For all things Fresh Seafood, cooking inspiration, and more!

Seafood Tips: How To Sous Vide Seafood

Seafood Tips: How To Sous Vide Seafood

Learning how to cook sous vide can make you an expert fish cook in almost no time. Because of the gentle nature of the cooking method—in a vacuum pack inside circulating water—sous vide seafood brings out some of the best textures and flavors from salmon, halibut, and even some shellfish. Because of the temperature control, sous vide seafood recipes are a great place for a beginner seafood cook to start: it’s almost impossible to overcook the fish, meaning it retains its vibrant color and big flavor.

When you’re looking at how to cook sous vide fish, make sure you pay attention to which type the recipe calls for: salmon’s big flavor and ample fat make it the perfect place to start—you’ll need little more than a splash of oil, salt, and pepper for a basic recipe.
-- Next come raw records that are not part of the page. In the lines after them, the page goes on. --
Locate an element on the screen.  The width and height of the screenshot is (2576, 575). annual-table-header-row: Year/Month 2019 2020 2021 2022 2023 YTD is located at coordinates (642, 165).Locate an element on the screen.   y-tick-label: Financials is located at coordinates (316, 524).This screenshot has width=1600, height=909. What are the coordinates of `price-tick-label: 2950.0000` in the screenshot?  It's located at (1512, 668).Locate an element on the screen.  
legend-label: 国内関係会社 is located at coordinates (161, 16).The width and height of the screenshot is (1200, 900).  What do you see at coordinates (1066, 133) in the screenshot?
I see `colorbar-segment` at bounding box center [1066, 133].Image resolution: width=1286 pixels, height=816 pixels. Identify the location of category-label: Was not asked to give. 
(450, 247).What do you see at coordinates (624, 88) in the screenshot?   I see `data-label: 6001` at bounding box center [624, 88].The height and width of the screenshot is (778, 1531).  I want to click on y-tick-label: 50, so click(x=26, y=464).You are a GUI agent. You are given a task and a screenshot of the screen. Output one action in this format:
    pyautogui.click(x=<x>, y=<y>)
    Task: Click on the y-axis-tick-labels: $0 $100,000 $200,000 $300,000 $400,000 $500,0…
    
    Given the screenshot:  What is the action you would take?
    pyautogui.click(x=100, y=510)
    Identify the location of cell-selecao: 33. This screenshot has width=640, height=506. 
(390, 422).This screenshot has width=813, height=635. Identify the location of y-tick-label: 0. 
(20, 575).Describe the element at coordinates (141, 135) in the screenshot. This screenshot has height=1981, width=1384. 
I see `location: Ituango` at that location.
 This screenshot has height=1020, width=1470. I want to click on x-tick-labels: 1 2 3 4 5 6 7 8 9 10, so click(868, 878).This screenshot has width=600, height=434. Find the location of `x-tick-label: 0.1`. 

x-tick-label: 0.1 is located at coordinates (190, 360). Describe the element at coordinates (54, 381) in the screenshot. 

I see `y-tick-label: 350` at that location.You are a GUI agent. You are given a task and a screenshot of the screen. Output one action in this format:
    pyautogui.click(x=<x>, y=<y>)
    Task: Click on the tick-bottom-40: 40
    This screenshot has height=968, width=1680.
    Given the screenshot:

Leaner fish like halibut will want more fat added—look for sous vide recipes with a compound butter or plenty of flavored oil.

Those same butter-heavy recipes will work well if you have shrimp or lobster that you want to learn how to cook sous vide. It uses the same principles as the butter-poaching you’ve probably seen on menus, but without any risk of overcooking your shellfish.

The next most important thing in learning how to cook sous vide is getting the temperature and timing right. For a nice fillet of salmon, you’ll want between 122°F and 125°F (it takes about 40 minutes). The bright-red flesh of a sockeye might surprise you when it comes out—people often mistake it for being undercooked because of how tender and bright it is. But in fact, that’s just the amazing results of cooking sous vide seafood. For halibut, look for about 132°F and expect it to take twenty minutes to cook. Shrimp are closer to 160°F, but they only take about ten minutes.

The main detractor from cooking sous vide seafood is that for fish, scallops, and other seafood that benefits from having a crisp skin or crust, you will have to give it a second cooking—when your seafood comes out of the sous vide, you’ll want to pat it dry and put it into a screaming-hot pan slicked with oil for just a few seconds to get that browning and wonderful texture.